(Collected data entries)
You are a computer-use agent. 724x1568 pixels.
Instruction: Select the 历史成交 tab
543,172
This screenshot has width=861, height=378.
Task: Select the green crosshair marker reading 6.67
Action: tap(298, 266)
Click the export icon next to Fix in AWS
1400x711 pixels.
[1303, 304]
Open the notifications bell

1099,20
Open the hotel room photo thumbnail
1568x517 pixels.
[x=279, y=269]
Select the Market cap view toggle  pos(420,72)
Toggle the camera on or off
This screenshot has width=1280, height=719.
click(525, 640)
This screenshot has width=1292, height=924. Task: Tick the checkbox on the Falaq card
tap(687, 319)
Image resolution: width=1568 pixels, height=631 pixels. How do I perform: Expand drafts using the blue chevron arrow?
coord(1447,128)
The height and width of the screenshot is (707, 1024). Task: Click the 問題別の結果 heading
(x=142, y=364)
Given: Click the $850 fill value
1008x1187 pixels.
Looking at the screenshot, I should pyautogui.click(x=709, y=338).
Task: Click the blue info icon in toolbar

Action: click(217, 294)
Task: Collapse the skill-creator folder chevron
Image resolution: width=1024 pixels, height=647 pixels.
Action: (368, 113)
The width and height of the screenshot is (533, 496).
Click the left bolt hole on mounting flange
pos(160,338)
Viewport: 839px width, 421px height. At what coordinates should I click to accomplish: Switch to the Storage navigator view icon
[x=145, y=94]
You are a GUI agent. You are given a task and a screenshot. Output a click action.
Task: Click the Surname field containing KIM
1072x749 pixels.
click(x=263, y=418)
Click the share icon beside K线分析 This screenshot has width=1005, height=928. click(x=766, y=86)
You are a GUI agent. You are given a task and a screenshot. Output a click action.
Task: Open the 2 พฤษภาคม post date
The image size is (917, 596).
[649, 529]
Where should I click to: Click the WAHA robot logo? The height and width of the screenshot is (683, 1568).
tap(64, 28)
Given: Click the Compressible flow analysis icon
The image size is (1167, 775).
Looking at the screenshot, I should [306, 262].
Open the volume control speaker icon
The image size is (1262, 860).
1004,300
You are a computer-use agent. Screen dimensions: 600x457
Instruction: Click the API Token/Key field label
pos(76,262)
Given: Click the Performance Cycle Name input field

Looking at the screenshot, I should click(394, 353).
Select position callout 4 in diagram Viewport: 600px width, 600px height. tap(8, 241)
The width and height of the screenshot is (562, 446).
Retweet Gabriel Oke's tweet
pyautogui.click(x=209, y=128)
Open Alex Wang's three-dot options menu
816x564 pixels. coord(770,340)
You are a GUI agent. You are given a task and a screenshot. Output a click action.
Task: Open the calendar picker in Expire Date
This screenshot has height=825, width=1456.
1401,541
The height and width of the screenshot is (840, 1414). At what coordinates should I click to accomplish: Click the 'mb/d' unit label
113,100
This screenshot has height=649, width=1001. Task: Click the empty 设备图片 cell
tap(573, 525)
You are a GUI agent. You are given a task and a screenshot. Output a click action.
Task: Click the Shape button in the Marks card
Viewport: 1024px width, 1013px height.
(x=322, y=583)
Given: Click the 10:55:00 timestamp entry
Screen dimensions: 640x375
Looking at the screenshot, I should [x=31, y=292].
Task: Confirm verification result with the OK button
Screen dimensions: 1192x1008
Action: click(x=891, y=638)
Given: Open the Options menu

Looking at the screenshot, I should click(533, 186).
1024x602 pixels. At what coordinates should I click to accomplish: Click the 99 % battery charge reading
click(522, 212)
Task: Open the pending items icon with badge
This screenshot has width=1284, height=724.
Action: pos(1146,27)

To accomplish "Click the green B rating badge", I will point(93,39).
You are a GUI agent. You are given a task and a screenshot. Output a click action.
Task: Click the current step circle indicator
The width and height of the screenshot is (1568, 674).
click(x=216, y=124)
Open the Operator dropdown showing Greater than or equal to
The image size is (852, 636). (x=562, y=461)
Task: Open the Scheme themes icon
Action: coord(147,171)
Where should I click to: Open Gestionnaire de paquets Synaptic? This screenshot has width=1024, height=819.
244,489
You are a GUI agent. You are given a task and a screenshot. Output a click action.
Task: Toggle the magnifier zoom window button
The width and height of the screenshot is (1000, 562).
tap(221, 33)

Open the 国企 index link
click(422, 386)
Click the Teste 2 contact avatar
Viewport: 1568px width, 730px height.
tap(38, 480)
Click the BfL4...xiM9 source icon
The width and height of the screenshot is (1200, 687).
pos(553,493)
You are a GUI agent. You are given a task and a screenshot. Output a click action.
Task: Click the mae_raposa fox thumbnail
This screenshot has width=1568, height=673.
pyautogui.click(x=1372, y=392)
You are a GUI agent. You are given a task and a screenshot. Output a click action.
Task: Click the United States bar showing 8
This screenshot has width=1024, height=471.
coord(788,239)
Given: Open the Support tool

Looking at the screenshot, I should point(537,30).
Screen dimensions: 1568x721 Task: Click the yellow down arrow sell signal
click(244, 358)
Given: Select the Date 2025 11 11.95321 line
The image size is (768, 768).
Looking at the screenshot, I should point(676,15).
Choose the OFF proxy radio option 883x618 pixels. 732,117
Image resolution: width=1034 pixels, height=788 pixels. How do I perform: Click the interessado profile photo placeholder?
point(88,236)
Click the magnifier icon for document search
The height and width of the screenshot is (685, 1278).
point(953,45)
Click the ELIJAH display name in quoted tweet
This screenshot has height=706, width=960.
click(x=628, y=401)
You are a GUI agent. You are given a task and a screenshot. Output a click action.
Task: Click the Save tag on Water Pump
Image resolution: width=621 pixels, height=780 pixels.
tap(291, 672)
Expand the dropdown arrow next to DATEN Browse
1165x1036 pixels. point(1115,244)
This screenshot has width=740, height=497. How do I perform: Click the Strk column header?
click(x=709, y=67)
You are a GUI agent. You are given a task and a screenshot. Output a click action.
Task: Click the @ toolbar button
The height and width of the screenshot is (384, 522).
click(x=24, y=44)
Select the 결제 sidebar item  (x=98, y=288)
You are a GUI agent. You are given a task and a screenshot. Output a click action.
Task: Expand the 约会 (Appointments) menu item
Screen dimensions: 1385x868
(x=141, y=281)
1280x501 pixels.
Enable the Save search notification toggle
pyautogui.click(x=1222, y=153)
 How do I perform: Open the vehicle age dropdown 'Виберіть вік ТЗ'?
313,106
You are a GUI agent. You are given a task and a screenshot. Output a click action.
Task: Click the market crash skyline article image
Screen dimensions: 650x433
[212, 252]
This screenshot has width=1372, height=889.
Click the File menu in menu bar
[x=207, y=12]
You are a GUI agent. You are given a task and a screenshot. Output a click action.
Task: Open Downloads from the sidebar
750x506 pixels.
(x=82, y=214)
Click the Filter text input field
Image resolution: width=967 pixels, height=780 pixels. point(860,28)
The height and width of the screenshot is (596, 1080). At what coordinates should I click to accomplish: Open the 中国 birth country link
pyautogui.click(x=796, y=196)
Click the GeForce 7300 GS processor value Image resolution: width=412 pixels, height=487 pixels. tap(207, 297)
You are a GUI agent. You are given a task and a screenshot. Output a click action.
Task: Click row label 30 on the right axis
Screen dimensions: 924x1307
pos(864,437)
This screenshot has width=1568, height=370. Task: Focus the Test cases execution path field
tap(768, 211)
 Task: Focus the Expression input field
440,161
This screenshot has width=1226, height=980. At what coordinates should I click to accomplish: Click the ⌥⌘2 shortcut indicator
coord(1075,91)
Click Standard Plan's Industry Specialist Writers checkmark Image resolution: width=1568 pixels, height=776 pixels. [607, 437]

PROBLEM STATEMENT:
A complete answer lists each line of the data that holds the word "sidebar".

EXERCISE OUTPUT:
Select the 결제 sidebar item  (x=98, y=288)
Task: Open Downloads from the sidebar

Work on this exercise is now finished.